A former Chilliwack school board trustee wants a B.C. Supreme Court defamation suit filed by a political opponent dismissed.
In a Nov. 3 B.C. Supreme Court notice of civil claim, Dr. Carin Bondar alleged Barry Neufeld called her a "striptease artist" in comments made Sept. 6 on a public Zoom meeting called Empower Hour. That's a program hosted by Action4Canada, an organization that the claim said promotes Canada's Judeo-Christian heritage.
"The defamatory statement is false," the claim said. "Dr. Bondar is not a strip-tease artist. She is a science communicator who uses pop culture and other forms of creative expression to encourage science literacy."
In a new court application, Neufeld said that Bondar's YouTube performances are" vulgar, pornographic, degrading to women, a bad example to children, immoral and inappropriate for public officials, especially school board trustees."

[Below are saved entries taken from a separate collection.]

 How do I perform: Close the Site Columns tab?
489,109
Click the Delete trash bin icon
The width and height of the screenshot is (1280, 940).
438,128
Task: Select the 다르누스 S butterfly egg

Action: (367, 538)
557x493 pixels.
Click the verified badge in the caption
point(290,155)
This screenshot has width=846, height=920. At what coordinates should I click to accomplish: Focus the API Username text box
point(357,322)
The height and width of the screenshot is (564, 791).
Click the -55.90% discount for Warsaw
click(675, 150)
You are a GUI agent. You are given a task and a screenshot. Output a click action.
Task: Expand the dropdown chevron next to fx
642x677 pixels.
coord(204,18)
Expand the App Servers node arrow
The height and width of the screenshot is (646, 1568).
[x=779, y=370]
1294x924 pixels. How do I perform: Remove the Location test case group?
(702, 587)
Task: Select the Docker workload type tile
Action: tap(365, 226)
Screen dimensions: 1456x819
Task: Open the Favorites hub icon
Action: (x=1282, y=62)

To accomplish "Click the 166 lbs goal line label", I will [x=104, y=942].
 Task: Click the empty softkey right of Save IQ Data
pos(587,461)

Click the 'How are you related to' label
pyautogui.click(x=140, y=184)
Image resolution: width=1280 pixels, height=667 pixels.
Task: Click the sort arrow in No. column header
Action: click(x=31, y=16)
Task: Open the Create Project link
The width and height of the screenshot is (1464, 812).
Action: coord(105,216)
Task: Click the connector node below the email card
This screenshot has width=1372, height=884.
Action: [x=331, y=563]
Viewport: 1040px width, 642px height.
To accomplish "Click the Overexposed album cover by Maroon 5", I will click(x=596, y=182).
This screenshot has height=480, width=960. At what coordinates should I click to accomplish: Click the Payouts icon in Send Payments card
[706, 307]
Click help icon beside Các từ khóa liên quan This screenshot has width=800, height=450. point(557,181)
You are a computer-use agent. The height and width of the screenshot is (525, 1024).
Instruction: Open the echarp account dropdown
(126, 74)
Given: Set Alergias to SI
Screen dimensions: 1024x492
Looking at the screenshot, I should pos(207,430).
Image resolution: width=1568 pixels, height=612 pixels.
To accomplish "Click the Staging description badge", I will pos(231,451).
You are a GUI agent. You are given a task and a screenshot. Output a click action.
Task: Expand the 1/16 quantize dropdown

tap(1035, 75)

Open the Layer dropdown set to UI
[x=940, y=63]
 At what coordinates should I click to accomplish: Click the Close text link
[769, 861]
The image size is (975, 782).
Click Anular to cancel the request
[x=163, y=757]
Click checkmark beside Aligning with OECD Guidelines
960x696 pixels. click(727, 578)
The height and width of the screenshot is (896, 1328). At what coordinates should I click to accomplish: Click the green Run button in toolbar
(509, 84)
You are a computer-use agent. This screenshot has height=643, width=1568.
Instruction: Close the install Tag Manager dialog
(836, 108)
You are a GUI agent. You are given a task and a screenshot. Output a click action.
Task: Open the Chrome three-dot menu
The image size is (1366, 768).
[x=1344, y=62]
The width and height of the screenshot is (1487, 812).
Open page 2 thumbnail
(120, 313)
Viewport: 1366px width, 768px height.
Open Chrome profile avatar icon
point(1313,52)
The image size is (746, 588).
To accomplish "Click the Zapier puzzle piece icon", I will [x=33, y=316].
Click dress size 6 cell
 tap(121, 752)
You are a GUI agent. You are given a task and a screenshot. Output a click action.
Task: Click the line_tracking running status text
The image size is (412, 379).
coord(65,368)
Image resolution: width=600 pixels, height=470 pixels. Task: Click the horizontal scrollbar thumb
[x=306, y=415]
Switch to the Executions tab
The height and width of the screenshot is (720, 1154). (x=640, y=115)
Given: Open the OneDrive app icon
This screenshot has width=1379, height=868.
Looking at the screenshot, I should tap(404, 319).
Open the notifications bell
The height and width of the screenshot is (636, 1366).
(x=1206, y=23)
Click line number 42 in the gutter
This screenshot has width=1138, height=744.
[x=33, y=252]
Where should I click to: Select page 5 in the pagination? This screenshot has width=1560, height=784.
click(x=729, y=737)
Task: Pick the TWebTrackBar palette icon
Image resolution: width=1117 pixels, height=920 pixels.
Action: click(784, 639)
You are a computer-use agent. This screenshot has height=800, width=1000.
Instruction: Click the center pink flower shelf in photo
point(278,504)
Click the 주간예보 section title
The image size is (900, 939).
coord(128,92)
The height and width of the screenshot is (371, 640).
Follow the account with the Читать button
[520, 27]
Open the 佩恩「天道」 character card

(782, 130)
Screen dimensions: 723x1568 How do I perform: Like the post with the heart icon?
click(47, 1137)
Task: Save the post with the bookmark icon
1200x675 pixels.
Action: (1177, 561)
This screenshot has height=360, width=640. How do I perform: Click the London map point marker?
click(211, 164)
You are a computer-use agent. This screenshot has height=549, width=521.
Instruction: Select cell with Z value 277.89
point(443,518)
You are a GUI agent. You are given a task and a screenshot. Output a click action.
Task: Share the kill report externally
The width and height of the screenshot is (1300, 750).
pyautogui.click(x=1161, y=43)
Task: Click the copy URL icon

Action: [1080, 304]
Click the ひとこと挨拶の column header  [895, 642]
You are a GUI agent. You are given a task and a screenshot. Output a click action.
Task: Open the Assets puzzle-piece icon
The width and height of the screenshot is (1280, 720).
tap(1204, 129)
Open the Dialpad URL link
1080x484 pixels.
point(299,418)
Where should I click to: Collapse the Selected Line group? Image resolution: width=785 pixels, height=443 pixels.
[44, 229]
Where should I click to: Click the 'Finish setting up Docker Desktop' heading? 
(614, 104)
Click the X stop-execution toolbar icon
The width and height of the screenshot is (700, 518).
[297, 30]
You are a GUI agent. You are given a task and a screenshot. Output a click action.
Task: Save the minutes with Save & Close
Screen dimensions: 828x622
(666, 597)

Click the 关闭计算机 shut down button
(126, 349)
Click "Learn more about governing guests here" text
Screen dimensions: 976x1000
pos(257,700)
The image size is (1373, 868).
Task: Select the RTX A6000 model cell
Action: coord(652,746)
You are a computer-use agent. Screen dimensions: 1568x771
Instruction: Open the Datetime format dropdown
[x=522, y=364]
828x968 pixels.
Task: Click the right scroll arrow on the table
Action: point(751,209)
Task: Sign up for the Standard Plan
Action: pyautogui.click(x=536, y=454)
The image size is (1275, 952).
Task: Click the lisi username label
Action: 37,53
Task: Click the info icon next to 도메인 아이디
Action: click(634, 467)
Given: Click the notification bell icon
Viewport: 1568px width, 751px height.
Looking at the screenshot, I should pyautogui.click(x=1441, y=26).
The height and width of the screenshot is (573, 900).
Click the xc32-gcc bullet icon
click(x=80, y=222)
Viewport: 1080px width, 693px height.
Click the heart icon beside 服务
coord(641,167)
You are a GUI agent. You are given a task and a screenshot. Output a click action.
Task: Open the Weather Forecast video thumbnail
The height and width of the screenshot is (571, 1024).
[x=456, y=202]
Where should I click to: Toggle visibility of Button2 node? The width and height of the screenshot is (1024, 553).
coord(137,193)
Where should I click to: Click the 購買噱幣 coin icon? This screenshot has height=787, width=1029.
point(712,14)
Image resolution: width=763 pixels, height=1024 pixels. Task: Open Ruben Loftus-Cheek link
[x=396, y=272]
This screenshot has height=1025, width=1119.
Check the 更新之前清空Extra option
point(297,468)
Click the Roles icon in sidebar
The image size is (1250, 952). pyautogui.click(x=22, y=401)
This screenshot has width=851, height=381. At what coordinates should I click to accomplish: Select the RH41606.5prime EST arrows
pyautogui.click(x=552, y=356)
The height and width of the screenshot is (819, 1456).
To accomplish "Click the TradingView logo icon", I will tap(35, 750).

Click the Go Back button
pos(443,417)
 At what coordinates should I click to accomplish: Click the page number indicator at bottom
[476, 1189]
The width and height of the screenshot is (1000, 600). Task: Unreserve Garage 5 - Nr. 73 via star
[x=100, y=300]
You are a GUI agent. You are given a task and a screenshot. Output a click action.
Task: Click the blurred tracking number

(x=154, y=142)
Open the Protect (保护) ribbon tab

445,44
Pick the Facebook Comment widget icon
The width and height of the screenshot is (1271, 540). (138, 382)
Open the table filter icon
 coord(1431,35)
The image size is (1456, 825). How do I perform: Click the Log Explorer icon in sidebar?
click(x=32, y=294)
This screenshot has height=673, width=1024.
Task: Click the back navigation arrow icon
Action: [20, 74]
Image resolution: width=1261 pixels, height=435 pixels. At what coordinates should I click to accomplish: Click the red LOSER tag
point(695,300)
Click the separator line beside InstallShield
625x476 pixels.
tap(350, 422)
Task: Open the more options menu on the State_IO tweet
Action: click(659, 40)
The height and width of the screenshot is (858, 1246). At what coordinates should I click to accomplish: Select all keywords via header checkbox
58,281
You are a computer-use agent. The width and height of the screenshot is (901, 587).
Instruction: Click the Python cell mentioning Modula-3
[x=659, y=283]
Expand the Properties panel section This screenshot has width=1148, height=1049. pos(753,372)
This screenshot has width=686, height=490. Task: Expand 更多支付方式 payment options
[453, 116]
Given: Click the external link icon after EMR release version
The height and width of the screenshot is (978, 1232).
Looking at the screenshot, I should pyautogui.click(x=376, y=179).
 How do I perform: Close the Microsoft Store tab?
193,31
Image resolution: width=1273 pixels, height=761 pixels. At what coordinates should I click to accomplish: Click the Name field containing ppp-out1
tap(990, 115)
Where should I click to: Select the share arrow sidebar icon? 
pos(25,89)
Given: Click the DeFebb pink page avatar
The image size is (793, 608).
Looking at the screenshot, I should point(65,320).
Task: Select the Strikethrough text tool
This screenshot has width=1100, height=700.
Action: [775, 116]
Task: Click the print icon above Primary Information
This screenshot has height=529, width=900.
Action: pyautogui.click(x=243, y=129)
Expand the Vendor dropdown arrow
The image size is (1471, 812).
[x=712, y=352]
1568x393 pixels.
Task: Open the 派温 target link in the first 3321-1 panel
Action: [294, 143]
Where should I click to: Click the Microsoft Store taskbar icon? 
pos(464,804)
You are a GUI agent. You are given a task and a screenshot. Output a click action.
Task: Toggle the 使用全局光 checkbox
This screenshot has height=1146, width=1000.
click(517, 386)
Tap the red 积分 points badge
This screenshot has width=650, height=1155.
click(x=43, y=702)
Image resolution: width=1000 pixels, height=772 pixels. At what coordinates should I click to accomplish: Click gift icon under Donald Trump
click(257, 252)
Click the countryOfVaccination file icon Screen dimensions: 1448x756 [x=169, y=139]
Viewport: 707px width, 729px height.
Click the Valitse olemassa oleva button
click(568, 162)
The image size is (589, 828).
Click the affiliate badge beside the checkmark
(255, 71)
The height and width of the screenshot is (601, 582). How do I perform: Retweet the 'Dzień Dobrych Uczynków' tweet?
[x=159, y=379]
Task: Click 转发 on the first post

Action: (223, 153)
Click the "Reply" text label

And he believes knowledge of such conduct is in the public interest and that his characterization of it is factually correct or a reasonably grounded personal impression.
"Any public comments made by the defendant (Neufeld) reflect his personal impression and would be understood by the general public in the nature of editorial comment rather than an assertion of fact," the application said.
So, Neufeld applied to have the case dismissed under the Protection of Public Participation Act (PPPA).
A Canadian Bar Association column describes the B.C. law as one that "targets litigation aimed at silencing debate on issues of public interest — i.e., strategic litigation against public participation or 'SLAPP' lawsuits."
SLAPP means "strategic litigation against public participation."
"The PPPA may provide legal protection to individuals who have had proceedings commenced against them for expressing themselves on matters of public interest," the CBA article said.
"Litigation intended to punish and silence critics in the public arena is the very mischief the PPPA seeks to prevent," said Neufeld's application, which is set to be heard in court Feb. 6-7.
While Bondar, a University of the Fraser Valley instructor, was re-elected to the board in local elections on Oct. 15, Neufeld was not. She received the most votes of candidates while he finished 12th out of 15.
He was a trustee from 1992-2008 and from 2011-2022.
"During Mr. Neufeld's presentation, while discussing his preference of candidates for the upcoming Chilliwack school board trustee election, Mr. Neufeld referred to a fellow candidate as a "strip-tease artist," stating: "Richard Procee ran against that strip-tease artist in the by-election four years ago,'" the claim said.
Bondar ran against Procee in the 2021 by-election for Chilliwack school board trustee.
Neufeld's application to dismiss the case filed by lawyer Paul Jaffe noted he attracted "considerable controversy" for his criticism of the Sexual Identification and Gender Ideology (SOGI 1-2-3) program.
"It has potential for serious adverse implications for children and should not be promoted in public schools," the application said.
The application said Neufeld faced "a hostile backlash from certain transgender activists, public sector unions and a number [of] politicians."
Further, it asserted, Bondar is a "passionate defender of SOGI 1-2-3 and a vociferous critic of the defendant since she entered the public arena."
The application said there was no mention of Bondar's name, and the "striptease artist" reference was only made in passing in the context of another subject. Further, it said, there had already been community controversy about "the plaintiff's highly sexualized performances on YouTube."
Bondar's claim and YouTube
Bondar's claim said she is not and has never been a strip-tease artist.
The claim said that, in one of her many educational YouTube videos, Bondar appears scantily clad.
"The video is a parody of a music video by pop singer Miley Cyrus, in which Cyrus is scantily clad. In Dr. Bondar's video, she sings a song about the science of evolution and the importance of relying on scientific evidence to understand the natural world. Dr. Bondar recreated many aspects of the video in her parody. The video is not a strip-tease video," the claim said.
The suit alleges that when Bondar ran for and was first elected as a school trustee, the video was used against her to malign her character and integrity based on how she dressed in a music video.
"Dr. Bondar has been the target of a persistent attack on the basis of her perceived inappropriate behaviour as a woman," the claim said. "One of the people who used the 2014 parody music video to malign Dr. Bondar's character and integrity in 2021 was Mr. Neufeld. Mr. Neufeld's statement on September 21, 2022, is only the most recent instance of such statements about Dr. Bondar."
The claim said Neufeld's use of the term "strip-tease artist" had a defamatory meaning.